• [Source document]
START
I believe that it is rare for a couple to
totally agree on everything, but it would
be nice if they agreed on the top ten.
I do not
believe that it is difficult to put
clothes in the dryer, but rather it was
not important to him. As long as you focus
on the level of difficulty, you are not
addressing the issue. What you need to do
is express why these items are important
to you. Once you have accomplished that
level of understanding, and it won't be
easy, you now have to convince him that it
would be in his best interest to change
his list of priorities to include you. It
is not easy because he is looking at it as
a logical problem and trying to justify
why putting clothes in the dryer is as
important as changing the oil in the car.
As long as he is on that path he will come
up with all kinds of reason why putting
clothes in the dryer is not as important.
The real issue may have nothing to do with
putting clothes in the dryer. It may be a
more emotional issue like why doesn't he
support ME more. If that is the case
change the approach to be, this is
important to me - why don't you feel that
what I need is important? Now he has a
real dilemma because you may be at the top
of his list and now he has some very hard
choices to make. Once you get this far you
have to both agree on what that means and
what is important.
END
• [What is asked]
A - Say whether each statement agrees with the relationship advice, and answer yes or no, quoting the words that decide it: (i) Couples usually agree on everything. (ii) The writer thinks putting clothes in the dryer is difficult. (iii) The real issue may be an emotional one.
B - List every step the relationship advice directs the reader to take.
C - According to the relationship advice, why is it not easy to convince him to change his list of priorities?
The material after the relationship advice is not needed.

• [Data rows]
START
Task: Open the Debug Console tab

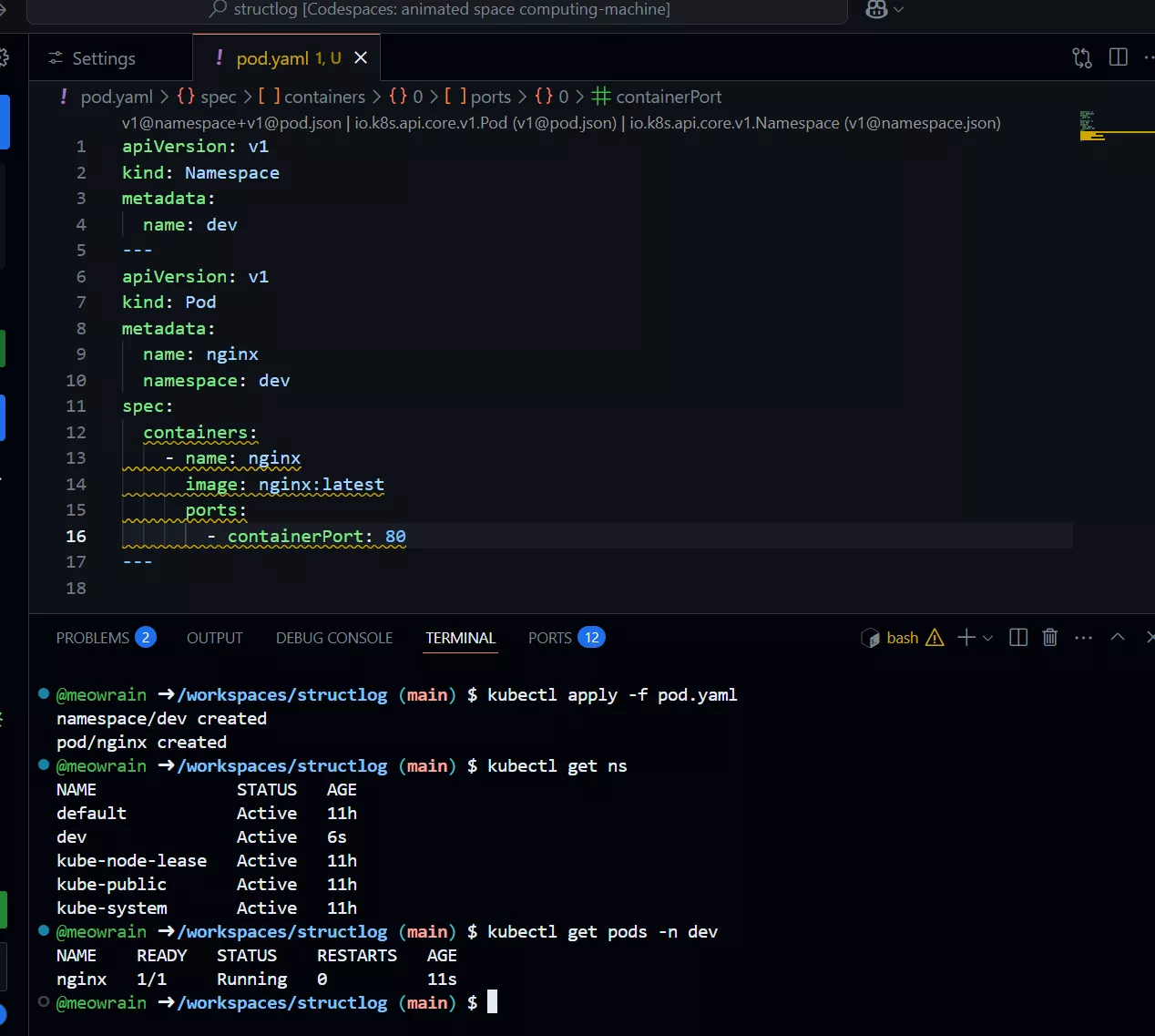Action: (x=334, y=638)
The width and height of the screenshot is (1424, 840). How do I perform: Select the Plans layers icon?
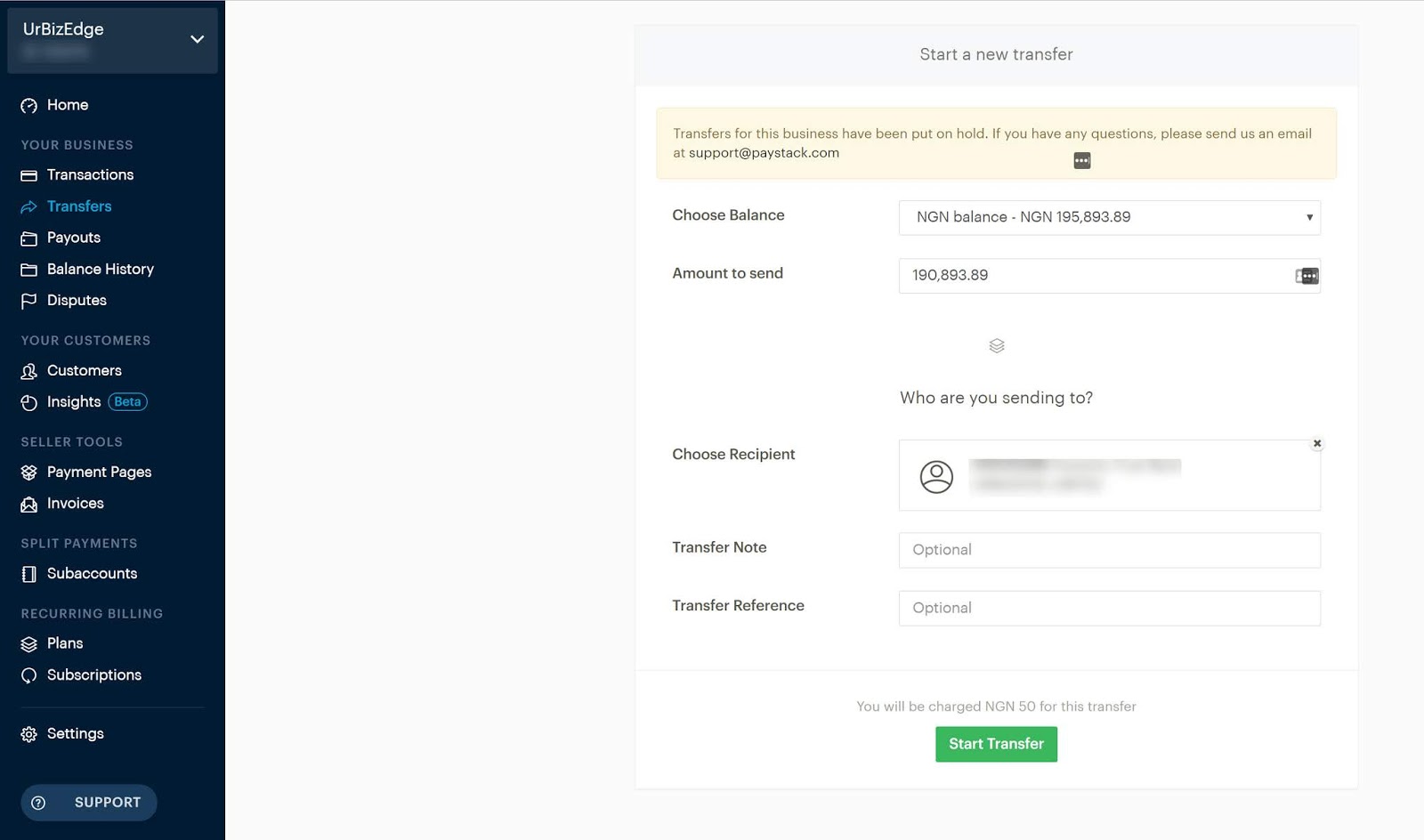tap(28, 642)
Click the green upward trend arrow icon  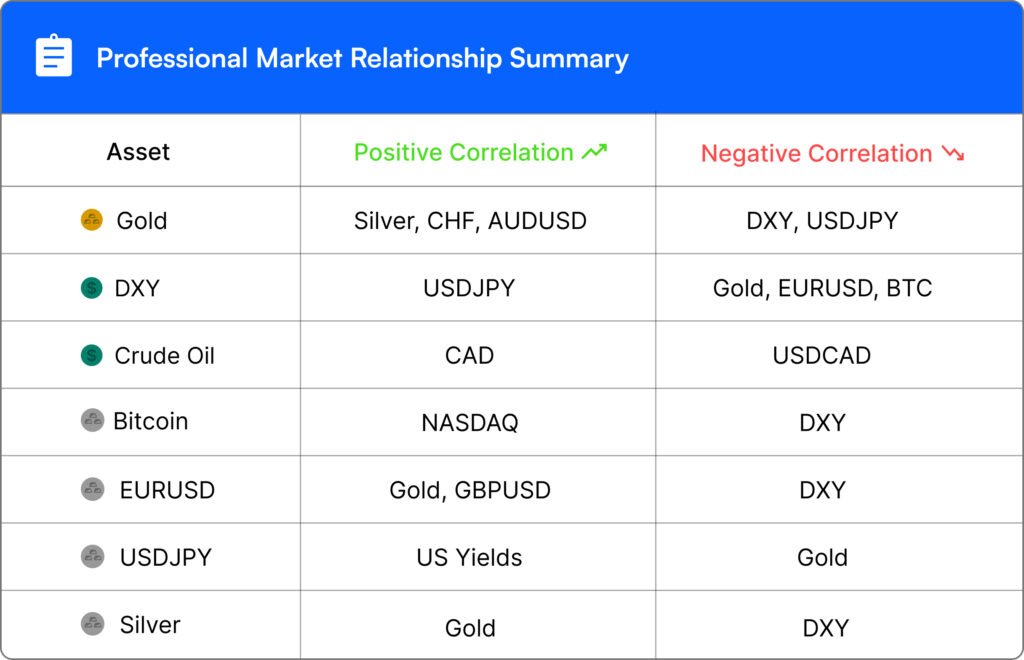coord(594,151)
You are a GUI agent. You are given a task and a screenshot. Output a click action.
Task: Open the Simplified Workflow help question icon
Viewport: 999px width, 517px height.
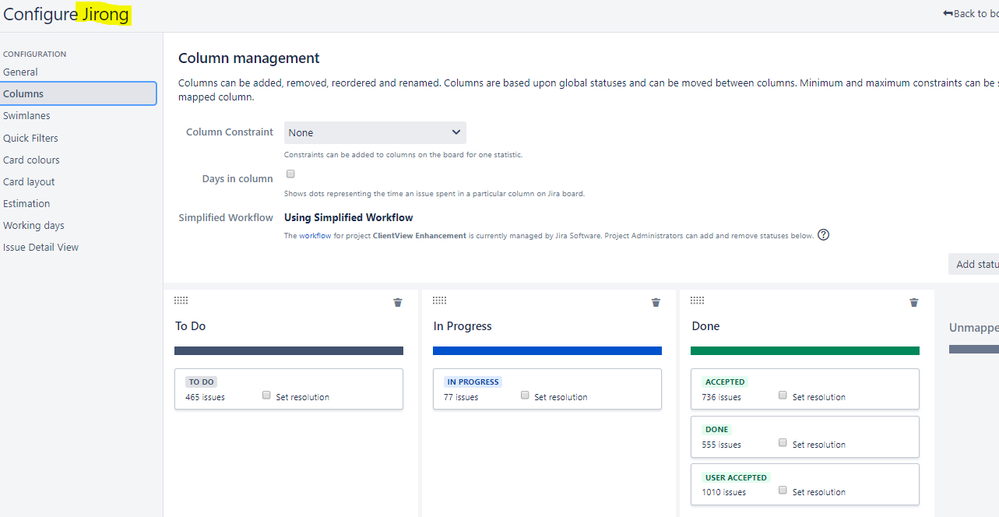click(823, 235)
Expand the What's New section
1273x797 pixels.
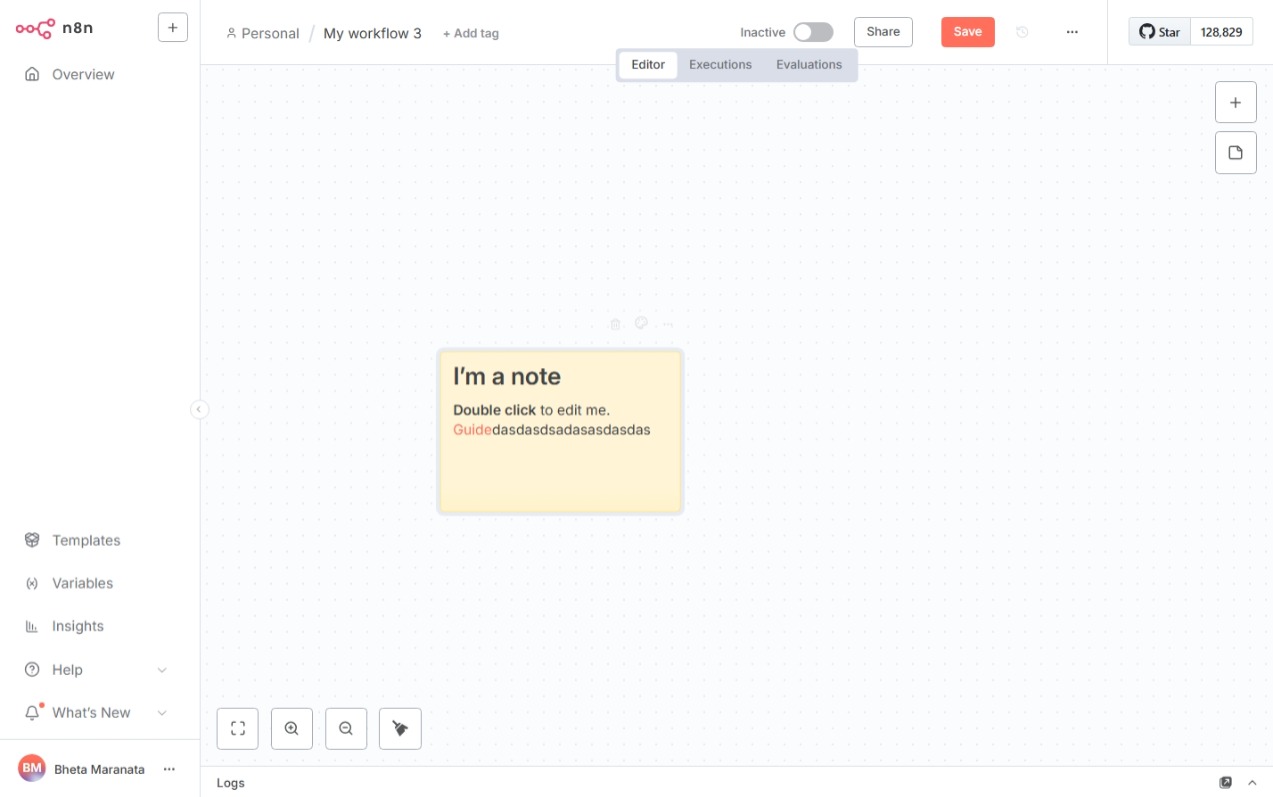click(162, 713)
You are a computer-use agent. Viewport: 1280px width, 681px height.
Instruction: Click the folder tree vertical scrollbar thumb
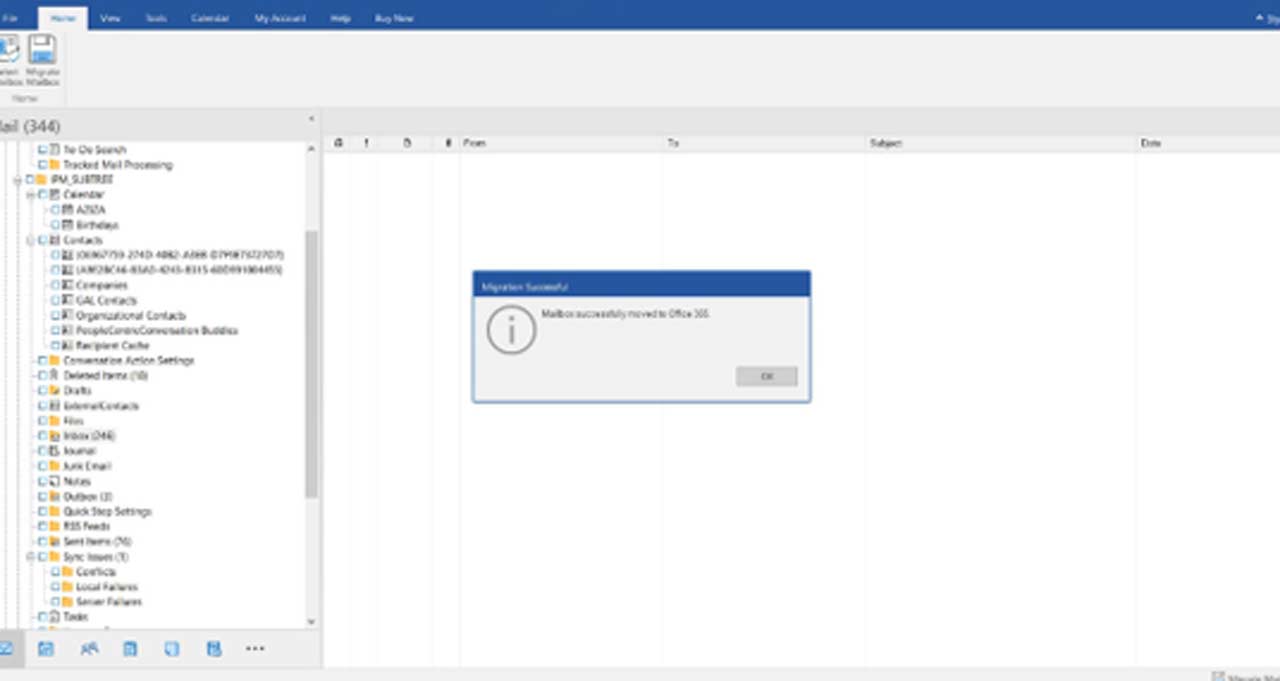[311, 360]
END
• [Exercise responses]
A -
(i) No: "it is rare for a couple to totally agree on everything"
(ii) No: "I do not believe that it is difficult to put clothes in the dryer"
(iii) Yes: "It may be a more emotional issue like why doesn't he support ME more."

B -
- Express why these items are important to you.
- Convince him that it would be in his best interest to change his list of priorities to include you.
- If the issue is emotional, change the approach to "this is important to me - why don't you feel that what I need is important?"
- Both agree on what that means and what is important.

C - He is treating the matter as a logical problem. He is trying to justify whether putting clothes in the dryer is as important as changing the oil in the car. As long as he stays on that path, he will come up with all kinds of reasons why putting clothes in the dryer is not as important.